* **ABOUT THIS TASK**
Retype, with no pictures, each line from the one that holds "Image resolution: width=807" through the last line of the entries below, both included.

* **DATA FOR PROCESSING**

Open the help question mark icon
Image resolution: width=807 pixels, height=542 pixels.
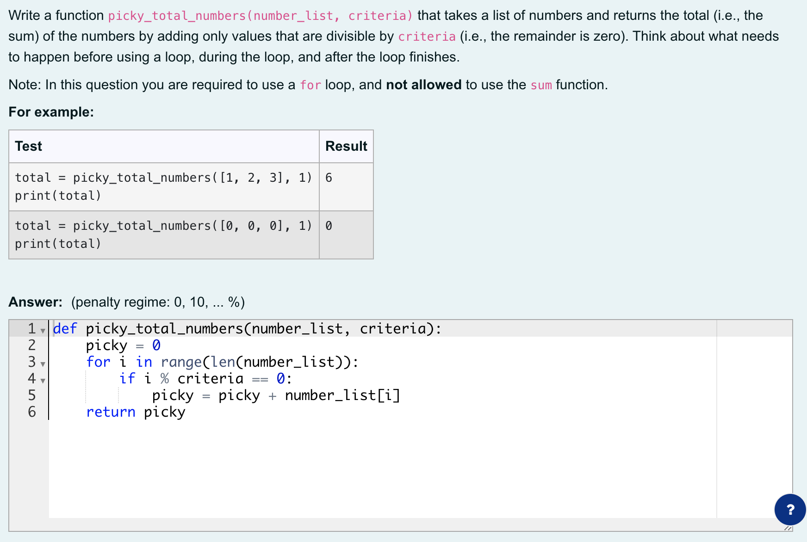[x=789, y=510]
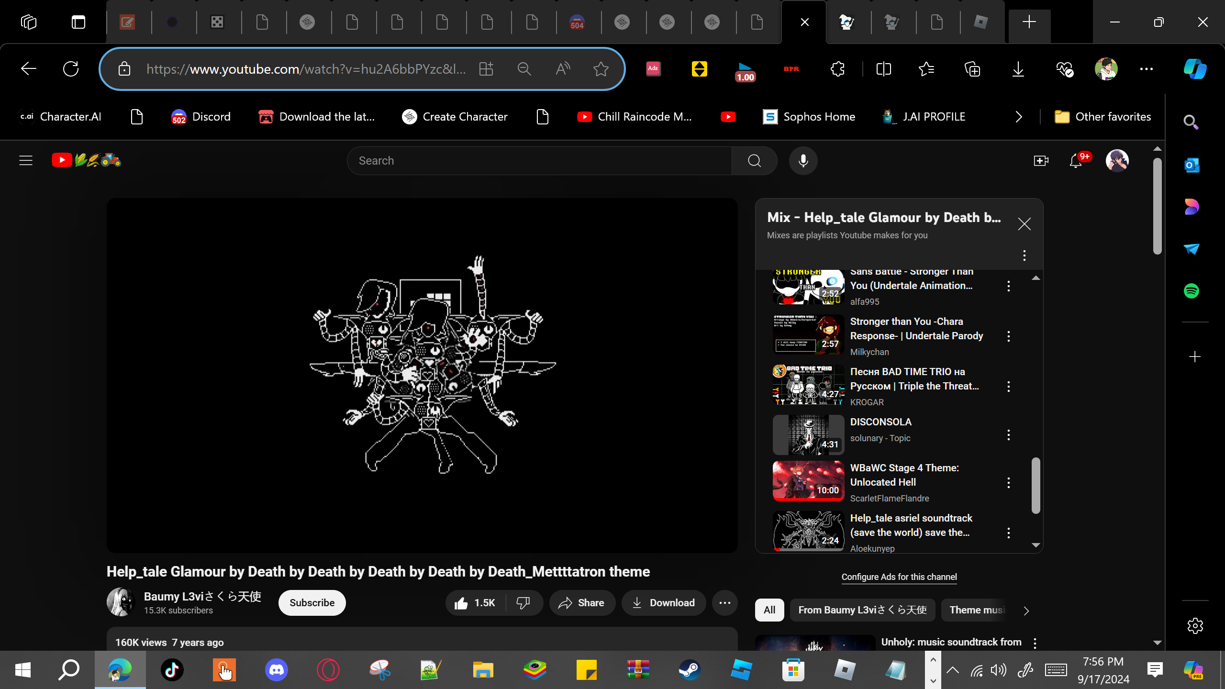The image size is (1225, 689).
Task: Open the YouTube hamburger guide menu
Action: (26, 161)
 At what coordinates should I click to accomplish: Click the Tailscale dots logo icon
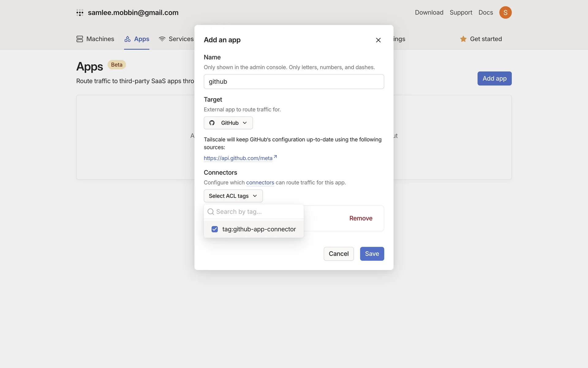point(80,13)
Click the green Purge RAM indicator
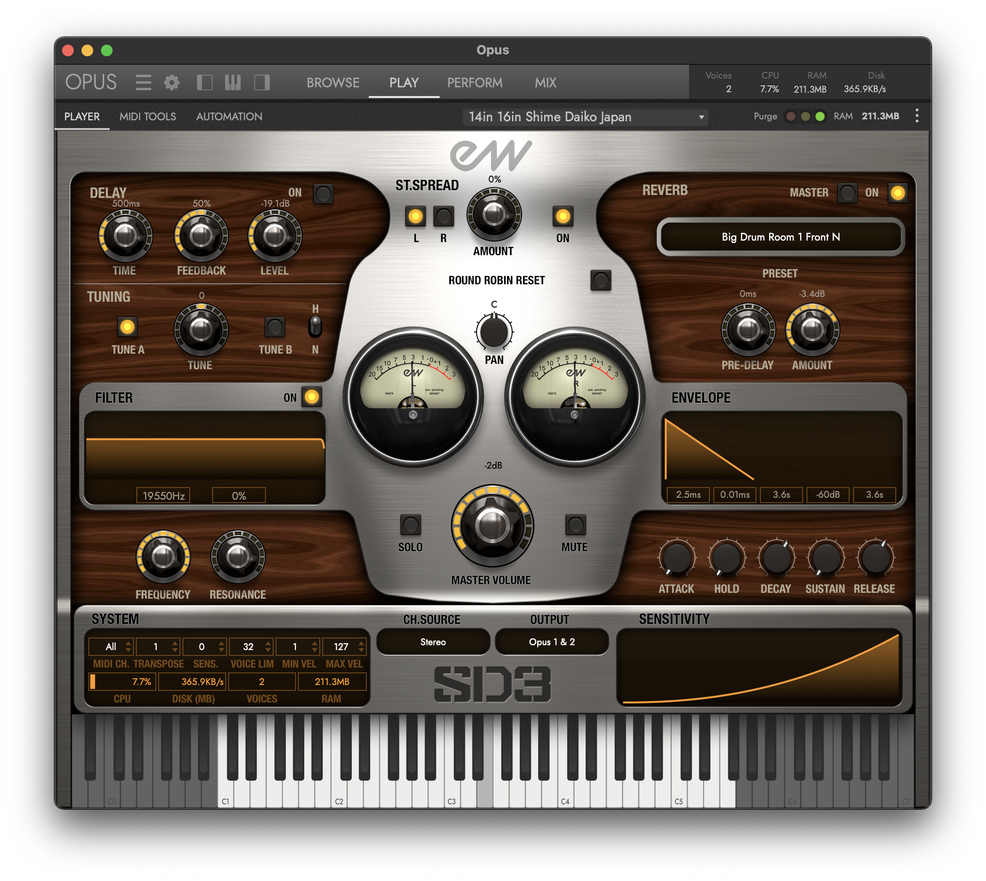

* **RESULT FOR THIS EXERCISE**
Image resolution: width=807 pixels, height=542 pixels.
[x=789, y=510]
The image size is (1225, 689).
Task: Open the YouTube hamburger guide menu
Action: (26, 161)
 At what coordinates should I click to accomplish: Click the Tailscale dots logo icon
point(80,13)
Click the green Purge RAM indicator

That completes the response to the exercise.